Bob Haney called Nadle "a horse player with a heart problem".

Craig Shutt has noted that Nadle participated in the practice of "redo(ing) stories", whereby a comic would "replicate major plot points or complete storylines [of earlier comics], often using the same scenes if not the exact pacing".

== Bibliography ==
As editor unless otherwise noted:
=== DC Comics ===

- The Adventures of Bob Hope #1–86 (1950–1964)
- The Adventures of Dean Martin and Jerry Lewis #1–40 (1952–1957)
- The Adventures of Jerry Lewis #41–82 (1957–1964)
- The Adventures of Ozzie & Harriet #1–5 (1949–1950)
- Animal Antics #20–51 (1949–1954)
- Buzzy #28–77 (1949–1958)
- Comic Cavalcade #30–63 (1948–1954)
- A Date with Judy #13–79 (1949–1960)
- The Dodo and the Frog #80–92 (1954–1957)
- Everything Happens to Harvey #1–7 (1953–1954)
- Falling in Love #61–67 (1963–1964)
- Flippity & Flop #1–47 (1951–1960)
- The Fox and the Crow #1–85 (1951–1964)
- Funny Folks #1–60 (1946–1954)
- Funny Stuff #1–79 (1944–1954)
- Girls' Love Stories #97–103 (1963–1964)
- Girls' Romances #94–100 (1963–1964)
- Heart Throbs #85–89 (1963–1964)
- Here's Howie #1–18 (1952–1954)
- It's Gametime #1–4 (1955–1956)
- Jackie Gleason and the Honeymooners #1–12 (1956–1958)
- Leading Comics #36–77 (1949–1955)
- Leave It to Binky #1–60 (1948–1958)
- The Many Loves of Dobie Gillis #1–24 (1960–1964)
- Miss Beverly Hills of Hollywood #1–9 (1949–1950)
- Miss Melody Lane of Broadway #1–3 (1950)
- Mutt & Jeff #7–103 (1943–1958)
- Nutsy Squirrel #61–72 (1954–1957)
- Pat Boone #1–5 (1959–1960)
- Peter Panda #1–31 (1953–1958)
- Peter Porkchops #1–62 (1949–1960)
- The Raccoon Kids #52–64 (1954–1957)
- Real Screen Comics #23–128 (1949–1959)
- Rudolph the Red-Nosed Reindeer #1–13 (1950–1962)
- Sergeant Bilko #1–18 (1957–1960)
- Sgt.

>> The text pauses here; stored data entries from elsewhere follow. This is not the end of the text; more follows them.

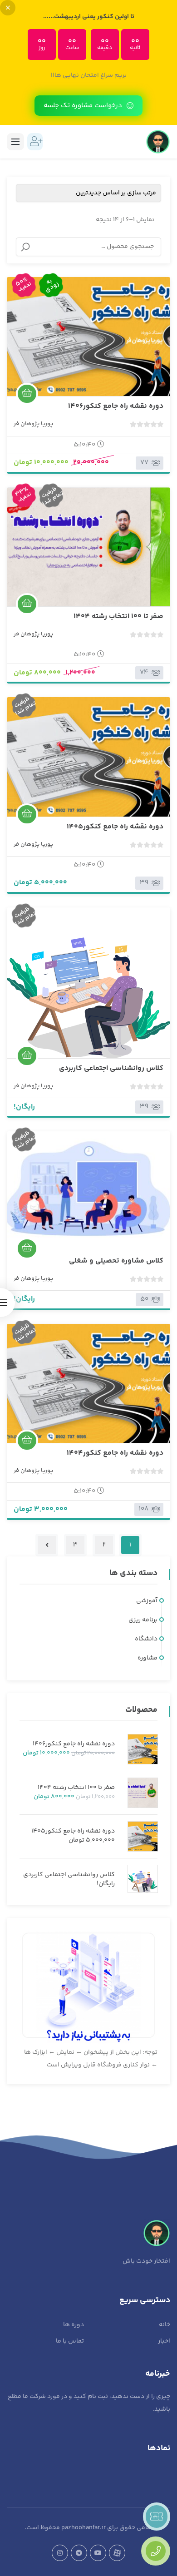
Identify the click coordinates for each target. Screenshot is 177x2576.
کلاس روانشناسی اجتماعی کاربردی (111, 1068)
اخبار (164, 2341)
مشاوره (147, 1658)
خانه (164, 2325)
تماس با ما (70, 2341)
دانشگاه (146, 1639)
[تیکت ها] (156, 2516)
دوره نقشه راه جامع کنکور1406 (115, 406)
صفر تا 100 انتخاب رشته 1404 (118, 616)
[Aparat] (117, 2553)
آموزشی (146, 1601)
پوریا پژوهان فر (33, 423)
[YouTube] (98, 2553)
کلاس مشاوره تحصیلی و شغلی (116, 1261)
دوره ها (73, 2325)
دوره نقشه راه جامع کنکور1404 (115, 1453)
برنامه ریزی (142, 1620)
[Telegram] (79, 2553)
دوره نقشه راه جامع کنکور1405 (115, 826)
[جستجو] (25, 247)
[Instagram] (60, 2553)
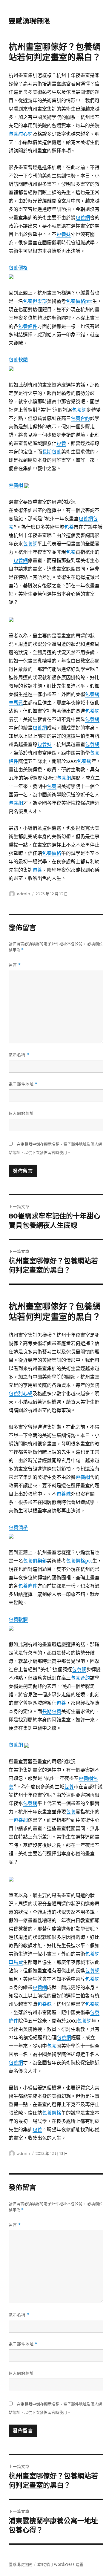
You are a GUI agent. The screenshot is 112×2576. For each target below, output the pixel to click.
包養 (61, 443)
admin (23, 893)
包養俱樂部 (35, 301)
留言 (15, 964)
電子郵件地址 (23, 1084)
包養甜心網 (21, 134)
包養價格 (18, 268)
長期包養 (51, 452)
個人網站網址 (21, 1113)
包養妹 (63, 234)
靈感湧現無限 (29, 21)
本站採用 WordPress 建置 (60, 2564)
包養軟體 (18, 360)
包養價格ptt (79, 301)
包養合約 (80, 418)
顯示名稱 (19, 1054)
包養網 (83, 217)
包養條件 (27, 326)
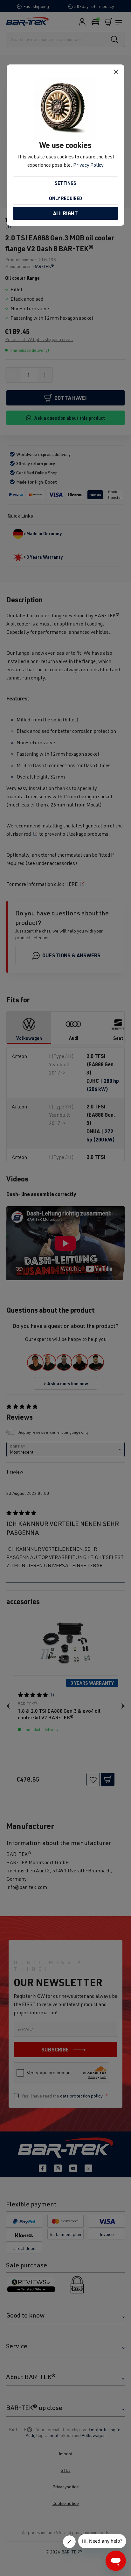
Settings (65, 183)
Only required (65, 198)
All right (65, 213)
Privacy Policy (88, 165)
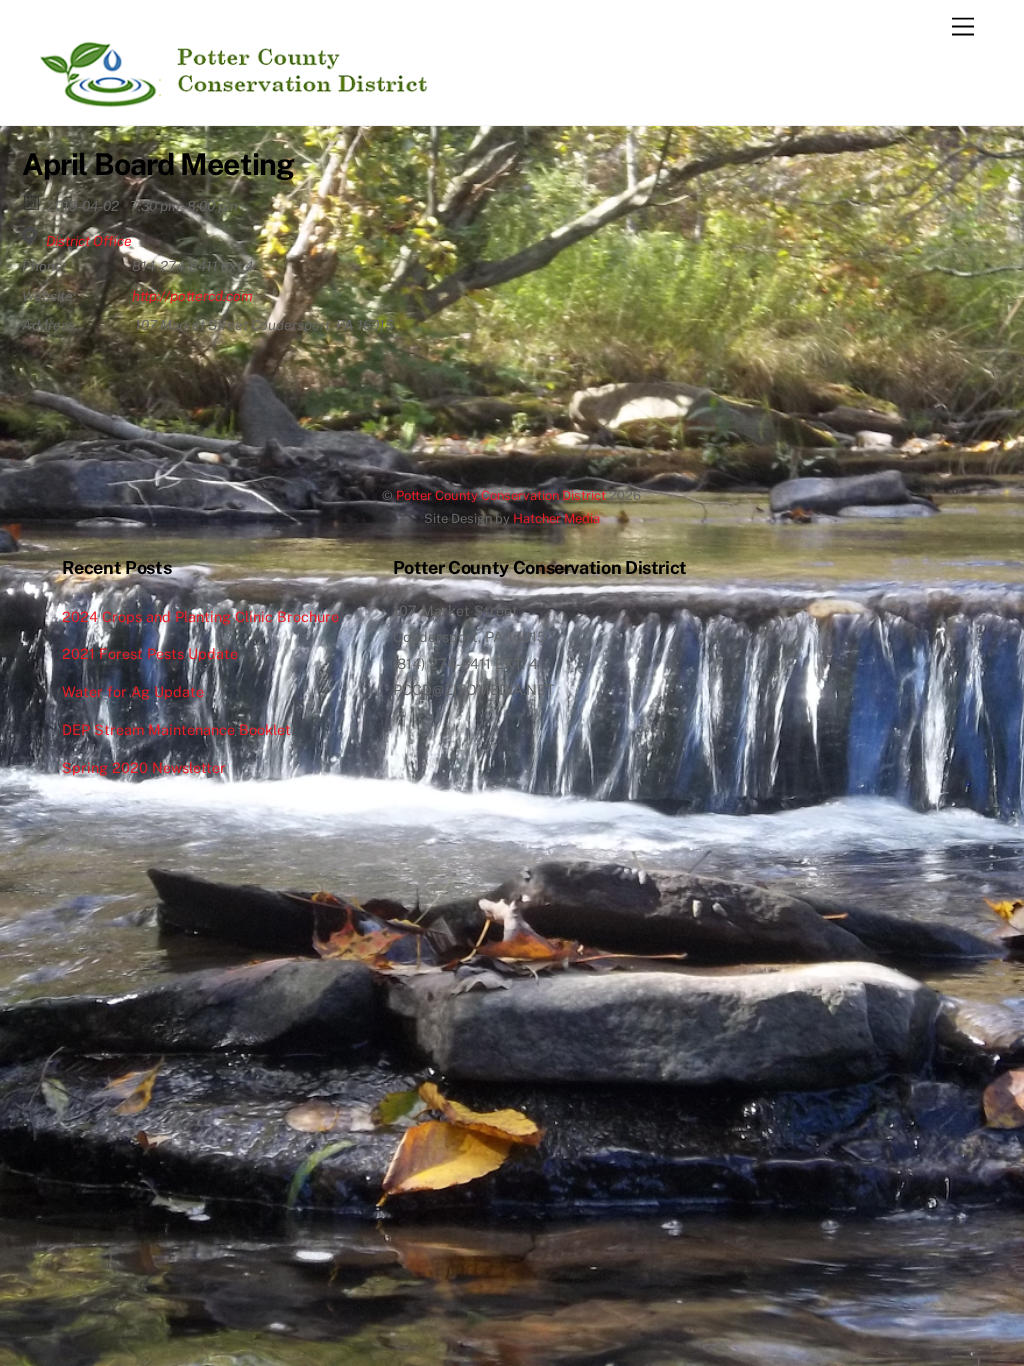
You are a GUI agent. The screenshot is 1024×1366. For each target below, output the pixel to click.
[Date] (32, 201)
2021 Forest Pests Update (150, 653)
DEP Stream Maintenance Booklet (176, 729)
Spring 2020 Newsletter (144, 767)
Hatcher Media (556, 518)
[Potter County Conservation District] (231, 100)
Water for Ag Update (133, 691)
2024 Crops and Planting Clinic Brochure (200, 616)
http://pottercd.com (192, 296)
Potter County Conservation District (501, 495)
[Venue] (32, 236)
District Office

Bilko's Pvt. Doberman #1–11 (1958–1960)
- Secret Hearts #90–95 (1963–1964)
- Scribbly #1–15 (1948–1952)
- Sugar and Spike #1–52 (1956–1964)
- The Three Mouseketeers #1–26 (1956–1960)
- TV Screen Cartoons #129–138 (1959–1961)
- Young Love #39–43 (1963–1964)
- Young Romance #125–129 (1963–1964)

==Personal life==
Nadle's brother was cartoonist Martin Naydel, perhaps best known as the creator of the Jumble.